Laura y María Lara Martínez fueron las Profesoras elegidas por la comunidad educativa para impartir la conferencia central del Día del Buero. Se trata de la jornada lúdico-festiva más importante del curso académico en el Instituto de Enseñanza Secundaria y Bachillerato Antonio Buero Vallejo de Guadalajara. Asistió a la jornada Ángel Francisco Fernández-Montes González, delegado provincial de Educación, Cultura y Deportes en Guadalajara de la Junta de Comunidades de Castilla-La Mancha.
María y Laura titularon su conferencia "Leonardo da Vinci: la inteligencia natural del Renacimiento". Animaron a los estudiantes a fomentar su curiosidad e interés y a respetar la diversidad siempre. A Leonardo da Vinci no se le daba bien el Latín y no sabía Griego, asignaturas en teoría claves en la formación humanística. Sin embargo, fue políglota de idiomas modernos. Tras vivir su infancia con su abuelo paterno y formarse como pintor en su juventud, trabajó para el rey de Francia, Francisco I, su mecenas, de quien además fue amigo. María Lara desveló que Francisco I pernoctó en el Palacio del Infantado de Guadalajara cuando fue rehén de las tropas de Carlos V en la Batalla de Pavía (1525).
Leonardo fue polímata, un genio de la ingeniería, de la pintura, de los estudios de anatomía, de la invención de máquinas que permitieran al ser humano volar y sentenció:
"Una vez que hayas probado el vuelo, caminarás por la tierra con los ojos mirando al cielo, porque allí has estado y allí siempre anhelarás regresar".

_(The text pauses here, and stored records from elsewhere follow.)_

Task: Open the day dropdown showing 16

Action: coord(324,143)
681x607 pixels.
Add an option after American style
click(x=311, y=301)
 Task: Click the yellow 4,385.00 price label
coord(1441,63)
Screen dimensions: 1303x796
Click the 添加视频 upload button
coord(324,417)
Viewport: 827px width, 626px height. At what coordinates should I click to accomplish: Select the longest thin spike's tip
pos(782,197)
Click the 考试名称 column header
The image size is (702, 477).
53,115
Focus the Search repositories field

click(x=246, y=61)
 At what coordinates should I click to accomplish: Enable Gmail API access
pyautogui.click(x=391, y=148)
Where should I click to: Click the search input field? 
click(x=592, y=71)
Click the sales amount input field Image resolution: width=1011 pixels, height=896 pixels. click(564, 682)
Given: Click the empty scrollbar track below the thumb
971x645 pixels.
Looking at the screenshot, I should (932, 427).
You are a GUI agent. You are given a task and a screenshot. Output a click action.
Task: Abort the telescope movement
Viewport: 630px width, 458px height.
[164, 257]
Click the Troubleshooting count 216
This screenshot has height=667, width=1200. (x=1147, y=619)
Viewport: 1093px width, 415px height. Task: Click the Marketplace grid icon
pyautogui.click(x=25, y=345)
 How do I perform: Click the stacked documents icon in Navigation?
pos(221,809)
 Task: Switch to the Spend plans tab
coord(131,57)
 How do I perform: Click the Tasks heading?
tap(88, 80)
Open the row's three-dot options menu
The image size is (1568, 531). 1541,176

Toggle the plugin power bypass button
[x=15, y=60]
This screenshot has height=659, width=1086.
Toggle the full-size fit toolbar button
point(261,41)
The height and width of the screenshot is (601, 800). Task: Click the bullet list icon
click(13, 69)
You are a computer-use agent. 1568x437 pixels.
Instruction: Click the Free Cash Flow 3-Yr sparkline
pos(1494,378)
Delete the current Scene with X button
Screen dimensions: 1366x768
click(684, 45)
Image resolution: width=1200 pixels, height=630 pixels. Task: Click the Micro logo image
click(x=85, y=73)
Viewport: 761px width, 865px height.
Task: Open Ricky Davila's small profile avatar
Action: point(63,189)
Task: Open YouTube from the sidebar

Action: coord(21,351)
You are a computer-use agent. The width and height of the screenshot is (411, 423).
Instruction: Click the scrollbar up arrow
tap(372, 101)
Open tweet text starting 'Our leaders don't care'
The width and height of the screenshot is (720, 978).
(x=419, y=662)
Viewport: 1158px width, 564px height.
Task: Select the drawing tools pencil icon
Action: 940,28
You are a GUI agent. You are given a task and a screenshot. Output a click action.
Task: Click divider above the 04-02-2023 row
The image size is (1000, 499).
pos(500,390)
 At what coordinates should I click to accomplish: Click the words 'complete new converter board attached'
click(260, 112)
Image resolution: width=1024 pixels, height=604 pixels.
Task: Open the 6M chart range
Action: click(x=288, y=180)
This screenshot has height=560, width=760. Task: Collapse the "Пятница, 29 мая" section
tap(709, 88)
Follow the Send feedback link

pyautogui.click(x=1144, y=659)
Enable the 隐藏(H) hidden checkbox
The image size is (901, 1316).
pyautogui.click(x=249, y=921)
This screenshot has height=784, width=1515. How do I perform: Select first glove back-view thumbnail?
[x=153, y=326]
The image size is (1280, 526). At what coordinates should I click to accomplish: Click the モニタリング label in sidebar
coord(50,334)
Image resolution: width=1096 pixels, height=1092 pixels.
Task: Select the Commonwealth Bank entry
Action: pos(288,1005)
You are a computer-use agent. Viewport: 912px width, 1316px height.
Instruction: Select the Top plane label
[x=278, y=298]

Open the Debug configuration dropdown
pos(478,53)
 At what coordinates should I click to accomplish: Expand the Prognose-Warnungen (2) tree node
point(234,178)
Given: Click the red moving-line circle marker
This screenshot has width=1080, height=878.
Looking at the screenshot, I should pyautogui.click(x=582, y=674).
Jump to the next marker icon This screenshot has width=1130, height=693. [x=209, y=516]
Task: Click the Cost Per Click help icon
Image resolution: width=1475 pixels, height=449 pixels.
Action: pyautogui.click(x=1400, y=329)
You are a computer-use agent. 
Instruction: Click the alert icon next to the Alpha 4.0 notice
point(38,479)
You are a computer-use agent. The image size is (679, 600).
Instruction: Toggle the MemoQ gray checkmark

Como Historiadoras del Servicio Histórico y Cultural del Ejército del Aire y del Espacio, las Hermanas Lara contaron al alumnado que este pensamiento está inscrito en el Museo de Aeronáutica y Astronáutica de Cuatro Vientos. Así que, en declaraciones a Cuenca News, María y Laura subrayan que, cuando viajamos en avión o en helicóptero y en tantas otras facetas de la vida, le tenemos que agradecer a Leonardo da Vinci su afán por soñar, inventar y descubrir.